BEST OUTCOME
Enhancing Biomedical Literature Retrieval with Semantic Textual Similarity
A domain-aware teacher–student model improving biomedical semantic similarity and clinical text retrieval.
What This Project Achieves
This project develops a biomedical semantic textual similarity (STS) system to address the limitations of keyword-based literature search. Using a teacher–student architecture with PubMedBERT as the domain expert and BioLinkBERT as the student, the team built a model trained on BioASQ snippet–answer pairs. Their adjusted dual-loss strategy improved stability, reduced overfitting, and achieved optimal performance around epochs four to five, enabling more reliable biomedical question–answer retrieval.
How This Was Built — Key Highlights
This project uses a teacher–student modeling setup to improve biomedical semantic similarity learning. The process combines dataset construction, model training, and targeted adjustments to stabilize performance and reduce noise.

-- Data for analysis --
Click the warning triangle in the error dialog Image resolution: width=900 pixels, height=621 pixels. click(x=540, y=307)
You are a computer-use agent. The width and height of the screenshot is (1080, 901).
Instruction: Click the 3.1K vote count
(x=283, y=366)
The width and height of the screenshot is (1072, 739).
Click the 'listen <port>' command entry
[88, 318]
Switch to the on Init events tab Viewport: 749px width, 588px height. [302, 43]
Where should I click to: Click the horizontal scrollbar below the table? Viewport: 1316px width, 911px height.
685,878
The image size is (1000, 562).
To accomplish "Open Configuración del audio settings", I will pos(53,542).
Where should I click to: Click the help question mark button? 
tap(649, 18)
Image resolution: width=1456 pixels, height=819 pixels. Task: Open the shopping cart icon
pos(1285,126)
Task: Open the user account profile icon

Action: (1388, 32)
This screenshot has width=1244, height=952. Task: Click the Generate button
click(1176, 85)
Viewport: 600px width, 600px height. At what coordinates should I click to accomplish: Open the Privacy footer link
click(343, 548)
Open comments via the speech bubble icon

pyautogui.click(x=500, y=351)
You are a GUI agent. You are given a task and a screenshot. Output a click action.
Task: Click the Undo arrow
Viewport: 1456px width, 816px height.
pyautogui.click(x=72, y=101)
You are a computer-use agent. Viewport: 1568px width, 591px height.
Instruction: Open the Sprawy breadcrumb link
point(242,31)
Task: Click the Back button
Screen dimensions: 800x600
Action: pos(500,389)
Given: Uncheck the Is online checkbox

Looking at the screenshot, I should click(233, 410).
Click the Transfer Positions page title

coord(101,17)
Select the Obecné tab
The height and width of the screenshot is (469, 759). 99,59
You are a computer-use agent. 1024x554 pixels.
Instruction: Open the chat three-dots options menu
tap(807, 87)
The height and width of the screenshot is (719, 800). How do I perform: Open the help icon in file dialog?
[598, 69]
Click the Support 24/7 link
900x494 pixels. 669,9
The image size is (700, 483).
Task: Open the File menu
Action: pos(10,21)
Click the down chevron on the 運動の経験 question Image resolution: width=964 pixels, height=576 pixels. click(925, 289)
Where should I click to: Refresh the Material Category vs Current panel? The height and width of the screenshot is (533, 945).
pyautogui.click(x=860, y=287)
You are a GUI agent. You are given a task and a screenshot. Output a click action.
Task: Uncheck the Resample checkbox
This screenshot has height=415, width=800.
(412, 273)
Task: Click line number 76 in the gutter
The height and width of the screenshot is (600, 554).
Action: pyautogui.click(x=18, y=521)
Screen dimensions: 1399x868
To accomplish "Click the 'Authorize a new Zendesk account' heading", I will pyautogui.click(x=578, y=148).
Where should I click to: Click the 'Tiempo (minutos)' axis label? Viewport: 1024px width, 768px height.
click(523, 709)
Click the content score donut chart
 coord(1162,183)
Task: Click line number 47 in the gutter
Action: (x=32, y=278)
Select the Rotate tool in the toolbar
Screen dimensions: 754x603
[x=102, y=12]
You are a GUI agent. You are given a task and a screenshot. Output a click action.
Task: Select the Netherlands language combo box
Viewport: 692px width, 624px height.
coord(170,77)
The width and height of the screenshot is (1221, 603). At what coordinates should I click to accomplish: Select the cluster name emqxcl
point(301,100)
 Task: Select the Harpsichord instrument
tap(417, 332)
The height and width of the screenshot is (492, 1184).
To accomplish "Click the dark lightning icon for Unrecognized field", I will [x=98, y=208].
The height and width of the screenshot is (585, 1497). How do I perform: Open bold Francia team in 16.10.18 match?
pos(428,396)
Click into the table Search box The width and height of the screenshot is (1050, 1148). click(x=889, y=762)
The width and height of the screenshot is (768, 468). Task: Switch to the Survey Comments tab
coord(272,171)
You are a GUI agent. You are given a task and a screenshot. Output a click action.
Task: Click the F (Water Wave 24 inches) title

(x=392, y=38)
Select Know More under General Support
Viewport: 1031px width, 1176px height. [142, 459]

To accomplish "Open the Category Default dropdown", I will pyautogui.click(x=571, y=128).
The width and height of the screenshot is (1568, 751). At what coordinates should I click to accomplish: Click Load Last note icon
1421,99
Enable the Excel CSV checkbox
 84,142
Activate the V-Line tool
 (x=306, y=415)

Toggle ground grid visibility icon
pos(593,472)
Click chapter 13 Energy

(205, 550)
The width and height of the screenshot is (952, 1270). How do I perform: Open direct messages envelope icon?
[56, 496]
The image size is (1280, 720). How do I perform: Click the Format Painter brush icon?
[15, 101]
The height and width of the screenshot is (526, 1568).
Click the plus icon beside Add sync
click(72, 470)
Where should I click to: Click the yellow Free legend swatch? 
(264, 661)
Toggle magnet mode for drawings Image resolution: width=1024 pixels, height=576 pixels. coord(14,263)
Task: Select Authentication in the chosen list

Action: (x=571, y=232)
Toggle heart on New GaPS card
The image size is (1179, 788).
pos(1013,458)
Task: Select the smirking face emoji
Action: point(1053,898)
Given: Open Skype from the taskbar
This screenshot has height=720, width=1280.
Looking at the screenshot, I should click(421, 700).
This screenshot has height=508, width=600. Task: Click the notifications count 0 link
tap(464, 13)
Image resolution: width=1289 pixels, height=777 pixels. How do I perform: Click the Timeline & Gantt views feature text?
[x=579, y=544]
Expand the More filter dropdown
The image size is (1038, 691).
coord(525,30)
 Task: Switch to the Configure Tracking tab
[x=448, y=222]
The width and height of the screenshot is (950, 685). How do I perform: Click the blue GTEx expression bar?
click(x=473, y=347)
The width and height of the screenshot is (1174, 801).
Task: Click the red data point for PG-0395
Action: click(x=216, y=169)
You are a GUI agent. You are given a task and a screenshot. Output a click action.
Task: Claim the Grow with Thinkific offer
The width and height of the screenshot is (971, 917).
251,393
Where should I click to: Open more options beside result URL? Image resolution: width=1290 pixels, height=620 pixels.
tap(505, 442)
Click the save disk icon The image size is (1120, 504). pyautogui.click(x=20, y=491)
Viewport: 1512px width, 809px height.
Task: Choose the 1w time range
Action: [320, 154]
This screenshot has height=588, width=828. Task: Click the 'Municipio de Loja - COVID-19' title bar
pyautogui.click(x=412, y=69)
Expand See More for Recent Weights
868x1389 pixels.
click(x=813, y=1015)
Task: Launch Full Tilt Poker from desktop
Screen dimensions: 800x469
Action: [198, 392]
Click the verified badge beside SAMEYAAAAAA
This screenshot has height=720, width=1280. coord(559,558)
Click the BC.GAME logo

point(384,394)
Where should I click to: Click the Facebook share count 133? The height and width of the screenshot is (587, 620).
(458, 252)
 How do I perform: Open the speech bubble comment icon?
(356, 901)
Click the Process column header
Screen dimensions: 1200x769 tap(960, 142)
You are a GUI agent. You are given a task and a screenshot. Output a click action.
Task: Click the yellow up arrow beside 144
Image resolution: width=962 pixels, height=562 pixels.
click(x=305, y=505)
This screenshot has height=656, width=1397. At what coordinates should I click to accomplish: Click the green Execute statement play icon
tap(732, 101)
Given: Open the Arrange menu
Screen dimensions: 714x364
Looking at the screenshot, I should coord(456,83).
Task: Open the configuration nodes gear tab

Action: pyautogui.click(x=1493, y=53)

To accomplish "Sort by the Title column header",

-- What you are asked to do --
Can you reproduce, word for word, the part of the biomedical literature retrieval page that opens with the words containing "BEST OUTCOME" and closes with "biomedical question–answer retrieval."?

-- Answer box --
BEST OUTCOME
Enhancing Biomedical Literature Retrieval with Semantic Textual Similarity
A domain-aware teacher–student model improving biomedical semantic similarity and clinical text retrieval.
What This Project Achieves
This project develops a biomedical semantic textual similarity (STS) system to address the limitations of keyword-based literature search. Using a teacher–student architecture with PubMedBERT as the domain expert and BioLinkBERT as the student, the team built a model trained on BioASQ snippet–answer pairs. Their adjusted dual-loss strategy improved stability, reduced overfitting, and achieved optimal performance around epochs four to five, enabling more reliable biomedical question–answer retrieval.